Prior, it was “just a blank wall,” he said. “And it’s been a blank wall for over 30 years.”
The founder of the High Desert Mural Festival and this week’s featured Central Oregon Creative Artists Relief Effort (CO CAREs) grant recipient, Robertson specializes in using blank walls as a canvas.
You may have seen some of his other murals around Bend, adorning such places as the south wall of Substance cannabis dispensary’s south location and Cascade Heating’s west-facing wall at First Street and Olney Avenue.
In typical years, he’ll work on stencils and do other prep work during the winter months, painting commissioned murals May through about October.
As we all learned the hard way, 2020 was hardly a typical year.
Robertson was able to keep busy early in the COVID-19 pandemic with a mural commissioned by Brooks Resources, planned in 2019, with painting of the mural begun in June 2020. However, after it was complete, the mural momentum halted abruptly.
“Everything just stopped,” he said. “All potential commissions stopped. Grants — they froze a lot of grant processes. Everybody just went into lock down, and I wasn’t in the category of artist that collectors jump on. … There were a lot of artists that had really successful years because they did tons of commissions — that wasn’t me.”

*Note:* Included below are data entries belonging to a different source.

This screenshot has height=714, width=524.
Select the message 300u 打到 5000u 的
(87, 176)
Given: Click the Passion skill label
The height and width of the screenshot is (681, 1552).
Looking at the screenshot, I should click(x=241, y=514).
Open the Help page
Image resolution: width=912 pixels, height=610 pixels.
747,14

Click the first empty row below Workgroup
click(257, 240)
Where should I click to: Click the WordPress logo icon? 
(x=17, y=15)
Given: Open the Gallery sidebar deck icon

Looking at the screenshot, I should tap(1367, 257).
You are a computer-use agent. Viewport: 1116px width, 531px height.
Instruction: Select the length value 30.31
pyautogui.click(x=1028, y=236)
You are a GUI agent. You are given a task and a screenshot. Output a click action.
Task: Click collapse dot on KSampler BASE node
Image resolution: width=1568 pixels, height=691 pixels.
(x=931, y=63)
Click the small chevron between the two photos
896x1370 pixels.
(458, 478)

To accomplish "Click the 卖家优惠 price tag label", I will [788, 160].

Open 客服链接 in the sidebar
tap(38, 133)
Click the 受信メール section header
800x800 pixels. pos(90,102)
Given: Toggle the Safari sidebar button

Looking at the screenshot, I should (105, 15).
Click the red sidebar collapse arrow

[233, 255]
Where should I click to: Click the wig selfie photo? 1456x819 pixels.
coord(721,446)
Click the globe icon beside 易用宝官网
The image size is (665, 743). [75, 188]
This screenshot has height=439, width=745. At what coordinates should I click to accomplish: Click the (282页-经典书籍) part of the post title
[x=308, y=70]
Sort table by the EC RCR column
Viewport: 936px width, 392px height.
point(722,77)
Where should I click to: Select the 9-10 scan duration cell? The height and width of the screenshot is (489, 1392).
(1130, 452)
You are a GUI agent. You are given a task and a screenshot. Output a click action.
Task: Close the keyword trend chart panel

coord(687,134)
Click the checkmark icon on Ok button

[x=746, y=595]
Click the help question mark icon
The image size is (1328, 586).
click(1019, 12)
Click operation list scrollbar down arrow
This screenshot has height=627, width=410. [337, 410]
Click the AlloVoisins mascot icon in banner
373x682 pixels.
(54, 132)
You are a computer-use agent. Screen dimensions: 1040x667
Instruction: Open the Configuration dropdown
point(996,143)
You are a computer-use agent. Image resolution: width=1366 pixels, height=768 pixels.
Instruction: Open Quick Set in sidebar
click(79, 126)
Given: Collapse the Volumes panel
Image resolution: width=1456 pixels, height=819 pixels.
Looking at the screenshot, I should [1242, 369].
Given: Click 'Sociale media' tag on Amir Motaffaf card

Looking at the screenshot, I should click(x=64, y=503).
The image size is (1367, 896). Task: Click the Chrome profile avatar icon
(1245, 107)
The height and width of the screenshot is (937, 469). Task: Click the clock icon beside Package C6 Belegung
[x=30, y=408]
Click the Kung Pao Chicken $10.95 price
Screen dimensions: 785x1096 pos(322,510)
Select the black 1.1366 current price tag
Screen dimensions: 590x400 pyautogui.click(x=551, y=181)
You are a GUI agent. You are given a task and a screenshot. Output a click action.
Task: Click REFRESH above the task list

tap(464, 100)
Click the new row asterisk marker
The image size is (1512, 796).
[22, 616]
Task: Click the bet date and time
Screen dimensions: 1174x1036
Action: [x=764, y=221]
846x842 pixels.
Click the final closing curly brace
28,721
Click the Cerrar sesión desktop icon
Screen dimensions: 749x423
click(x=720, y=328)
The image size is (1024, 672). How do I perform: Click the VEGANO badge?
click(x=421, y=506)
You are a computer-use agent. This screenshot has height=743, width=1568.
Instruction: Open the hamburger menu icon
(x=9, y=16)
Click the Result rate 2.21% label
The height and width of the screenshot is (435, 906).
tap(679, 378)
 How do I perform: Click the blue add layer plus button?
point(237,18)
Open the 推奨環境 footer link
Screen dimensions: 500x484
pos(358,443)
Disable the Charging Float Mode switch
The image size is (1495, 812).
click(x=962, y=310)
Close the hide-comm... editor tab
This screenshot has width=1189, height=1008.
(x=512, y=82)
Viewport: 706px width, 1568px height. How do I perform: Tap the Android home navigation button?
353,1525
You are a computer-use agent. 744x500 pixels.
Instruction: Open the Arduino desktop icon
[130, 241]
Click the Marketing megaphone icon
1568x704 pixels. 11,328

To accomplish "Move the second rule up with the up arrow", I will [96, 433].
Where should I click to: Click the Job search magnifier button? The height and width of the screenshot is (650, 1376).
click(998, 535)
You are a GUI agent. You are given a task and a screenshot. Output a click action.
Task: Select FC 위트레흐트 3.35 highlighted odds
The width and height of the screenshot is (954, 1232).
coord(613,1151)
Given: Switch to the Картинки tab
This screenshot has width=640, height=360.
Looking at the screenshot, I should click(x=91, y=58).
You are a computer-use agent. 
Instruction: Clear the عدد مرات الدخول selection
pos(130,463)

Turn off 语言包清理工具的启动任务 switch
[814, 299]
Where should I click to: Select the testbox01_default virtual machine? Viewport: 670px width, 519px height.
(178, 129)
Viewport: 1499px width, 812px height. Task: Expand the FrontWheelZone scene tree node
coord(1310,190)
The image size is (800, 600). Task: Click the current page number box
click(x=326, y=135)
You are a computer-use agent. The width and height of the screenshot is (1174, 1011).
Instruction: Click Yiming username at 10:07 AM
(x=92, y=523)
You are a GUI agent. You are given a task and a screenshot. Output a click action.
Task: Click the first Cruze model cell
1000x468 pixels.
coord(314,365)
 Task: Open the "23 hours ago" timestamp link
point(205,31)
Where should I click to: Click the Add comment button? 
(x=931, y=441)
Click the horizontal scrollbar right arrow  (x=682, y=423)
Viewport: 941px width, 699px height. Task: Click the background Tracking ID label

With no work on the horizon for 2021, Robertson met with local art teachers and eventually approached Deschutes Brewery about a mural celebrating educators — “something positive to focus on as we hopefully come out of COVID,” he said. “All my labor I did and everything I did around it is volunteer. And then, it’s privately funded, and Deschutes is hosting it — which is fantastic. The fact that Deschutes wanted to do this is huge.”
Working his way along the wall from left to right, Robertson began the mural with his portrait of Marcy Monte, retired from a 31-year career at schools including Marshall High School and High Desert Middle School. She was on hand last week while Robertson worked on the mural.
Each portrait is accompanied by a quote. Monte’s comes from Nelson Mandela, and reads: “Education is the most powerful weapon which you can use to change the world.”
“He had sent me the mock-up two weeks ago,” Monte said. “I wrote him back and said, ‘Thank you for making me look beautiful. … I love this.’”
Last week, standing beneath his portrait of her, Monte told Robertson, “I’m so glad you’re doing this. It’s so sweet.”
“You know, my art teachers were a big deal to me,” he replied. “Plus, we needed something positive.”
(Editor's Note: This story has been corrected. In an earlier version, Marcy Monte's last name was incorrect. The Bulletin regrets the error.)